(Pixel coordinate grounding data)
= = = = =

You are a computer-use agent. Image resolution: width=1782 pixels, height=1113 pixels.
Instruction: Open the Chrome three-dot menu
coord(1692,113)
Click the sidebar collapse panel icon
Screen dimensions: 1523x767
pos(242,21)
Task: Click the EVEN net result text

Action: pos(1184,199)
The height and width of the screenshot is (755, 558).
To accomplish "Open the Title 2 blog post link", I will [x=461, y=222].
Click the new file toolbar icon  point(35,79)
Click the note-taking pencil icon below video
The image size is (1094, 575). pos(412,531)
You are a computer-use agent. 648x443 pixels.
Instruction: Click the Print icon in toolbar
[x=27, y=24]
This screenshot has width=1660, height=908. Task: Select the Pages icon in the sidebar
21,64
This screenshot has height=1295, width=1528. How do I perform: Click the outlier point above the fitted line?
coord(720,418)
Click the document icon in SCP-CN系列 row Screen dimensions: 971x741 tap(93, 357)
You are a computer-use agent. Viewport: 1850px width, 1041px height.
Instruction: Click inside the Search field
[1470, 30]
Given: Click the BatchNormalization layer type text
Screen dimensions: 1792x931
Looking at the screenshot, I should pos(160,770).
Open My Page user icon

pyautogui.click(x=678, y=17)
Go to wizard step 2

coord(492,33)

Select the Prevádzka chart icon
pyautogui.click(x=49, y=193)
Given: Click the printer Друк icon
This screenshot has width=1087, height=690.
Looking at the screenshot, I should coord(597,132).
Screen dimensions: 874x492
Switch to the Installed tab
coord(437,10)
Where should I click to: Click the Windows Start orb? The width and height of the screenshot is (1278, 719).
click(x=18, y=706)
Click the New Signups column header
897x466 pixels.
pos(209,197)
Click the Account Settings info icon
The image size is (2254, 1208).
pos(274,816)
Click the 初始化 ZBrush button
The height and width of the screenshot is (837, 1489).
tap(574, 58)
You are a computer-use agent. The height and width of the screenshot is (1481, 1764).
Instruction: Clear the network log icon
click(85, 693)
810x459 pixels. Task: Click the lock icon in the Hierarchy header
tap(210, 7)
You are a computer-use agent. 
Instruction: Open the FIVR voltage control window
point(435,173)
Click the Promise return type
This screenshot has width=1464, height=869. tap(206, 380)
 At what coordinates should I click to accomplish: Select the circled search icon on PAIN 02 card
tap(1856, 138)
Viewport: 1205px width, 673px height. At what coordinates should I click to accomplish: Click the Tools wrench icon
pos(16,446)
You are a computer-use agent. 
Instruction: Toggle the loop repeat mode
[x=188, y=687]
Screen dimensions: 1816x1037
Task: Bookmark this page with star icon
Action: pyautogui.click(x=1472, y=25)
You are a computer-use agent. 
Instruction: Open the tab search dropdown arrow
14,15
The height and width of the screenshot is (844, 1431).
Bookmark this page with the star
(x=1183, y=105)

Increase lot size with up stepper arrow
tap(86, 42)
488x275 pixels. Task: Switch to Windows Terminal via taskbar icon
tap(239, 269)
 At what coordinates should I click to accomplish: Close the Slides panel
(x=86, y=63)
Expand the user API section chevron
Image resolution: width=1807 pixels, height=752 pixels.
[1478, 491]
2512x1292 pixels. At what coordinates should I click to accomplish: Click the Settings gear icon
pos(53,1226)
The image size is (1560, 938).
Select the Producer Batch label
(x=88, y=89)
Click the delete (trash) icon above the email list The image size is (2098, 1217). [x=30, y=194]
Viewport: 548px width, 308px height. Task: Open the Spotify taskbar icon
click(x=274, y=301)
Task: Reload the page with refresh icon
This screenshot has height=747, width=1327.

= = = = =

Problem to solve: Each record above is to be reproduced verbatim.

Reply to the exercise:
You are a computer-use agent. Image resolution: width=1782 pixels, height=1113 pixels.
Instruction: Open the Chrome three-dot menu
coord(1692,113)
Click the sidebar collapse panel icon
Screen dimensions: 1523x767
pos(242,21)
Task: Click the EVEN net result text

Action: pos(1184,199)
The height and width of the screenshot is (755, 558).
To accomplish "Open the Title 2 blog post link", I will [x=461, y=222].
Click the new file toolbar icon  point(35,79)
Click the note-taking pencil icon below video
The image size is (1094, 575). pos(412,531)
You are a computer-use agent. 648x443 pixels.
Instruction: Click the Print icon in toolbar
[x=27, y=24]
This screenshot has width=1660, height=908. Task: Select the Pages icon in the sidebar
21,64
This screenshot has height=1295, width=1528. How do I perform: Click the outlier point above the fitted line?
coord(720,418)
Click the document icon in SCP-CN系列 row Screen dimensions: 971x741 tap(93, 357)
You are a computer-use agent. Viewport: 1850px width, 1041px height.
Instruction: Click inside the Search field
[1470, 30]
Given: Click the BatchNormalization layer type text
Screen dimensions: 1792x931
Looking at the screenshot, I should pos(160,770).
Open My Page user icon

pyautogui.click(x=678, y=17)
Go to wizard step 2

coord(492,33)

Select the Prevádzka chart icon
pyautogui.click(x=49, y=193)
Given: Click the printer Друк icon
This screenshot has width=1087, height=690.
Looking at the screenshot, I should coord(597,132).
Screen dimensions: 874x492
Switch to the Installed tab
coord(437,10)
Where should I click to: Click the Windows Start orb? The width and height of the screenshot is (1278, 719).
click(x=18, y=706)
Click the New Signups column header
897x466 pixels.
pos(209,197)
Click the Account Settings info icon
The image size is (2254, 1208).
pos(274,816)
Click the 初始化 ZBrush button
The height and width of the screenshot is (837, 1489).
tap(574, 58)
You are a computer-use agent. The height and width of the screenshot is (1481, 1764).
Instruction: Clear the network log icon
click(85, 693)
810x459 pixels. Task: Click the lock icon in the Hierarchy header
tap(210, 7)
You are a computer-use agent. 
Instruction: Open the FIVR voltage control window
point(435,173)
Click the Promise return type
This screenshot has width=1464, height=869. tap(206, 380)
 At what coordinates should I click to accomplish: Select the circled search icon on PAIN 02 card
tap(1856, 138)
Viewport: 1205px width, 673px height. At what coordinates should I click to accomplish: Click the Tools wrench icon
pos(16,446)
You are a computer-use agent. 
Instruction: Toggle the loop repeat mode
[x=188, y=687]
Screen dimensions: 1816x1037
Task: Bookmark this page with star icon
Action: pyautogui.click(x=1472, y=25)
You are a computer-use agent. 
Instruction: Open the tab search dropdown arrow
14,15
The height and width of the screenshot is (844, 1431).
Bookmark this page with the star
(x=1183, y=105)

Increase lot size with up stepper arrow
tap(86, 42)
488x275 pixels. Task: Switch to Windows Terminal via taskbar icon
tap(239, 269)
 At what coordinates should I click to accomplish: Close the Slides panel
(x=86, y=63)
Expand the user API section chevron
Image resolution: width=1807 pixels, height=752 pixels.
[1478, 491]
2512x1292 pixels. At what coordinates should I click to accomplish: Click the Settings gear icon
pos(53,1226)
The image size is (1560, 938).
Select the Producer Batch label
(x=88, y=89)
Click the delete (trash) icon above the email list The image size is (2098, 1217). [x=30, y=194]
Viewport: 548px width, 308px height. Task: Open the Spotify taskbar icon
click(x=274, y=301)
Task: Reload the page with refresh icon
This screenshot has height=747, width=1327.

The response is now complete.